(Stored items)
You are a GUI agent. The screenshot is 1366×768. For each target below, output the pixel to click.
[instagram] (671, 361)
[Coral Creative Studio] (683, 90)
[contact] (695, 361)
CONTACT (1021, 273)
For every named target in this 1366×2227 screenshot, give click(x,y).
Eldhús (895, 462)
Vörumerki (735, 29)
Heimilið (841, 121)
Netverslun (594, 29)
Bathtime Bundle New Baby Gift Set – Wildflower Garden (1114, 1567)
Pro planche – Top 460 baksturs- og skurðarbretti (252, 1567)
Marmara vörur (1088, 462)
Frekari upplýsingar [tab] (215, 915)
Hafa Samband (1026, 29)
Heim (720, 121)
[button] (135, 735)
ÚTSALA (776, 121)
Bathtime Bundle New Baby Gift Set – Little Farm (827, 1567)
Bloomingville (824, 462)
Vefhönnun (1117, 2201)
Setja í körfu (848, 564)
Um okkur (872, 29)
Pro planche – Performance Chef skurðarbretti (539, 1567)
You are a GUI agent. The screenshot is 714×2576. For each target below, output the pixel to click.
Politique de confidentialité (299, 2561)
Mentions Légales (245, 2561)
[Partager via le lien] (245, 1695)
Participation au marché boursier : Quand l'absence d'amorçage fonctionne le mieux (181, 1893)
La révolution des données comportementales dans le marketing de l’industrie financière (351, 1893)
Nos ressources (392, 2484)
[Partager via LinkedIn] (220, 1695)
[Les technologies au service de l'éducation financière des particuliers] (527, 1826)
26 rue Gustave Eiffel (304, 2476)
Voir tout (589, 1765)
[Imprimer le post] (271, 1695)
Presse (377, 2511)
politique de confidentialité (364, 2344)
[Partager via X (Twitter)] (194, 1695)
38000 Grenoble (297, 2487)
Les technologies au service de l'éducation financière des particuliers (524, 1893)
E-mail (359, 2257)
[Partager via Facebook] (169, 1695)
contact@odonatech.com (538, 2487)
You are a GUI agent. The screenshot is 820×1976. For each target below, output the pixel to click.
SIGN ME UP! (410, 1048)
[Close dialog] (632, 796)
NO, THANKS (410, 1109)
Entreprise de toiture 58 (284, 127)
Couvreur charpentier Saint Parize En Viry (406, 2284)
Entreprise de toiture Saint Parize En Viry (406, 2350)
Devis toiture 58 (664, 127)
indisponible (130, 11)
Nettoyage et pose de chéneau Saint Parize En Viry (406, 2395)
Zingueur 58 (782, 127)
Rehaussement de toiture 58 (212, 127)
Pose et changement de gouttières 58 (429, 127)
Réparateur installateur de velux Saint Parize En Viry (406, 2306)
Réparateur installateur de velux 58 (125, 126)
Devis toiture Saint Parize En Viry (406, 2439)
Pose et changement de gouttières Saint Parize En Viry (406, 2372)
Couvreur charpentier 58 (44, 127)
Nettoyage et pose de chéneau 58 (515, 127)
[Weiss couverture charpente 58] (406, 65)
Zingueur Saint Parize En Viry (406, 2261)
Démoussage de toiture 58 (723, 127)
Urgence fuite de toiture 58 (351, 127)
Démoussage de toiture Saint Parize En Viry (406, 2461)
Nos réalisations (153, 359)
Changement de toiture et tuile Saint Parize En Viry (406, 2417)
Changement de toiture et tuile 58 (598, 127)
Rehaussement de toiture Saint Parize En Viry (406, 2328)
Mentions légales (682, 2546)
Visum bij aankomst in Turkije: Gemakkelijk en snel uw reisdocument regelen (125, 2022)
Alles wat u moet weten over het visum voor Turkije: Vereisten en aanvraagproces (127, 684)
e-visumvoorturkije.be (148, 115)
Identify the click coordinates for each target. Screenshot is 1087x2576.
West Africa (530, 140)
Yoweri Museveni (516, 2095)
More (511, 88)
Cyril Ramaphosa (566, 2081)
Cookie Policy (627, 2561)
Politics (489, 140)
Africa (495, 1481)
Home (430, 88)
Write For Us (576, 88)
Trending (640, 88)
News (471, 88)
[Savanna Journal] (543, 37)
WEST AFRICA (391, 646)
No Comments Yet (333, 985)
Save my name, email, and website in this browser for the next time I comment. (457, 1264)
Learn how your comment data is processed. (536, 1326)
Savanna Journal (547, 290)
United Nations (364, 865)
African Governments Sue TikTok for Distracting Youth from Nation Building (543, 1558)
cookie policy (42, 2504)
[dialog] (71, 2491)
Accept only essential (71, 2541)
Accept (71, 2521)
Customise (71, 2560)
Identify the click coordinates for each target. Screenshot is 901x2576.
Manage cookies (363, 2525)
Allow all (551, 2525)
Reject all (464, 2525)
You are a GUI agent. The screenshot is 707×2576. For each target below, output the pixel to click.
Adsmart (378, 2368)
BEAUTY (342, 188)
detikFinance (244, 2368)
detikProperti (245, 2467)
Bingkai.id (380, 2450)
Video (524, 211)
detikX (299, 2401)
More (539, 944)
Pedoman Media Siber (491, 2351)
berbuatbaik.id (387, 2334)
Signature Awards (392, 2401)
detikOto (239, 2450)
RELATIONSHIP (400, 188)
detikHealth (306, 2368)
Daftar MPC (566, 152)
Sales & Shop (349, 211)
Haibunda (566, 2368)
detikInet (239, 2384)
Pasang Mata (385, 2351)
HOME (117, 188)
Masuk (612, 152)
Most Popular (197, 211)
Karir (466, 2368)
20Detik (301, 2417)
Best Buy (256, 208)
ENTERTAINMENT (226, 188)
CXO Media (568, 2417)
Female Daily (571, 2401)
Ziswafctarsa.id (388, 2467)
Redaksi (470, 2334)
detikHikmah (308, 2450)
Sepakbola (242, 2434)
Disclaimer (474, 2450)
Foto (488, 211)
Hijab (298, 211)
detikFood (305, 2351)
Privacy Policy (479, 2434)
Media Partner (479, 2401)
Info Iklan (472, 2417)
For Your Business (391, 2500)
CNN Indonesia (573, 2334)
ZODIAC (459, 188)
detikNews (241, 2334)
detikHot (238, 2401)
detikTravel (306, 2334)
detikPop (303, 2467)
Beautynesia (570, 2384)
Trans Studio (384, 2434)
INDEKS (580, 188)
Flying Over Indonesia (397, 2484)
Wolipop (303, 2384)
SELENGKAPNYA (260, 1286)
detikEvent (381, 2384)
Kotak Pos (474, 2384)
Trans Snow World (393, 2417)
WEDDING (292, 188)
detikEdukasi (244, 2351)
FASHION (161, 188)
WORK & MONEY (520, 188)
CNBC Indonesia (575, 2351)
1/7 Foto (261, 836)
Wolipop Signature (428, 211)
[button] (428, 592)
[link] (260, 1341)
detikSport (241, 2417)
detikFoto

* _TASK DETAILS_
Retype every record above exactly as written.

* _WRITTEN REPLY_
You are a GUI agent. The screenshot is 1366×768. For each target below, output the pixel to click.
[instagram] (671, 361)
[Coral Creative Studio] (683, 90)
[contact] (695, 361)
CONTACT (1021, 273)
For every named target in this 1366×2227 screenshot, give click(x,y).
Eldhús (895, 462)
Vörumerki (735, 29)
Heimilið (841, 121)
Netverslun (594, 29)
Bathtime Bundle New Baby Gift Set – Wildflower Garden (1114, 1567)
Pro planche – Top 460 baksturs- og skurðarbretti (252, 1567)
Marmara vörur (1088, 462)
Frekari upplýsingar [tab] (215, 915)
Hafa Samband (1026, 29)
Heim (720, 121)
[button] (135, 735)
ÚTSALA (776, 121)
Bathtime Bundle New Baby Gift Set – Little Farm (827, 1567)
Bloomingville (824, 462)
Vefhönnun (1117, 2201)
Setja í körfu (848, 564)
Um okkur (872, 29)
Pro planche – Performance Chef skurðarbretti (539, 1567)
You are a GUI agent. The screenshot is 714×2576. For each target below, output the pixel to click.
Politique de confidentialité (299, 2561)
Mentions Légales (245, 2561)
[Partager via le lien] (245, 1695)
Participation au marché boursier : Quand l'absence d'amorçage fonctionne le mieux (181, 1893)
La révolution des données comportementales dans le marketing de l’industrie financière (351, 1893)
Nos ressources (392, 2484)
[Partager via LinkedIn] (220, 1695)
[Les technologies au service de l'éducation financière des particuliers] (527, 1826)
26 rue Gustave Eiffel (304, 2476)
Voir tout (589, 1765)
[Imprimer le post] (271, 1695)
Presse (377, 2511)
politique de confidentialité (364, 2344)
[Partager via X (Twitter)] (194, 1695)
38000 Grenoble (297, 2487)
Les technologies au service de l'éducation financière des particuliers (524, 1893)
E-mail (359, 2257)
[Partager via Facebook] (169, 1695)
contact@odonatech.com (538, 2487)
You are a GUI agent. The screenshot is 820×1976. For each target below, output the pixel to click.
SIGN ME UP! (410, 1048)
[Close dialog] (632, 796)
NO, THANKS (410, 1109)
Entreprise de toiture 58 (284, 127)
Couvreur charpentier Saint Parize En Viry (406, 2284)
Entreprise de toiture Saint Parize En Viry (406, 2350)
Devis toiture 58 (664, 127)
indisponible (130, 11)
Nettoyage et pose de chéneau Saint Parize En Viry (406, 2395)
Zingueur 58 (782, 127)
Rehaussement de toiture 58 (212, 127)
Pose et changement de gouttières 58 (429, 127)
Réparateur installateur de velux Saint Parize En Viry (406, 2306)
Réparateur installateur de velux 58 (125, 126)
Devis toiture Saint Parize En Viry (406, 2439)
Pose et changement de gouttières Saint Parize En Viry (406, 2372)
Couvreur charpentier 58 (44, 127)
Nettoyage et pose de chéneau 58 (515, 127)
[Weiss couverture charpente 58] (406, 65)
Zingueur Saint Parize En Viry (406, 2261)
Démoussage de toiture 58 (723, 127)
Urgence fuite de toiture 58 (351, 127)
Démoussage de toiture Saint Parize En Viry (406, 2461)
Nos réalisations (153, 359)
Changement de toiture et tuile Saint Parize En Viry (406, 2417)
Changement de toiture et tuile 58 (598, 127)
Rehaussement de toiture Saint Parize En Viry (406, 2328)
Mentions légales (682, 2546)
Visum bij aankomst in Turkije: Gemakkelijk en snel uw reisdocument regelen (125, 2022)
Alles wat u moet weten over het visum voor Turkije: Vereisten en aanvraagproces (127, 684)
e-visumvoorturkije.be (148, 115)
Identify the click coordinates for each target. Screenshot is 1087x2576.
West Africa (530, 140)
Yoweri Museveni (516, 2095)
More (511, 88)
Cyril Ramaphosa (566, 2081)
Cookie Policy (627, 2561)
Politics (489, 140)
Africa (495, 1481)
Home (430, 88)
Write For Us (576, 88)
Trending (640, 88)
News (471, 88)
[Savanna Journal] (543, 37)
WEST AFRICA (391, 646)
No Comments Yet (333, 985)
Save my name, email, and website in this browser for the next time I comment. (457, 1264)
Learn how your comment data is processed. (536, 1326)
Savanna Journal (547, 290)
United Nations (364, 865)
African Governments Sue TikTok for Distracting Youth from Nation Building (543, 1558)
cookie policy (42, 2504)
[dialog] (71, 2491)
Accept only essential (71, 2541)
Accept (71, 2521)
Customise (71, 2560)
Identify the click coordinates for each target. Screenshot is 901x2576.
Manage cookies (363, 2525)
Allow all (551, 2525)
Reject all (464, 2525)
You are a GUI agent. The screenshot is 707×2576. For each target below, output the pixel to click.
Adsmart (378, 2368)
BEAUTY (342, 188)
detikFinance (244, 2368)
detikProperti (245, 2467)
Bingkai.id (380, 2450)
Video (524, 211)
detikX (299, 2401)
More (539, 944)
Pedoman Media Siber (491, 2351)
berbuatbaik.id (387, 2334)
Signature Awards (392, 2401)
detikOto (239, 2450)
RELATIONSHIP (400, 188)
detikHealth (306, 2368)
Daftar MPC (566, 152)
Sales & Shop (349, 211)
Haibunda (566, 2368)
detikInet (239, 2384)
Pasang Mata (385, 2351)
HOME (117, 188)
Masuk (612, 152)
Most Popular (197, 211)
Karir (466, 2368)
20Detik (301, 2417)
Best Buy (256, 208)
ENTERTAINMENT (226, 188)
CXO Media (568, 2417)
Female Daily (571, 2401)
Ziswafctarsa.id (388, 2467)
Redaksi (470, 2334)
detikHikmah (308, 2450)
Sepakbola (242, 2434)
Disclaimer (474, 2450)
Foto (488, 211)
Hijab (298, 211)
detikFood (305, 2351)
Privacy Policy (479, 2434)
Media Partner (479, 2401)
Info Iklan (472, 2417)
For Your Business (391, 2500)
CNN Indonesia (573, 2334)
ZODIAC (459, 188)
detikNews (241, 2334)
detikHot (238, 2401)
detikTravel (306, 2334)
detikPop (303, 2467)
Beautynesia (570, 2384)
Trans Studio (384, 2434)
INDEKS (580, 188)
Flying Over Indonesia (397, 2484)
Wolipop (303, 2384)
SELENGKAPNYA (260, 1286)
detikEvent (381, 2384)
Kotak Pos (474, 2384)
Trans Snow World (393, 2417)
WEDDING (292, 188)
detikEdukasi (244, 2351)
FASHION (161, 188)
WORK & MONEY (520, 188)
CNBC Indonesia (575, 2351)
1/7 Foto (261, 836)
Wolipop Signature (428, 211)
[button] (428, 592)
[link] (260, 1341)
detikSport (241, 2417)
detikFoto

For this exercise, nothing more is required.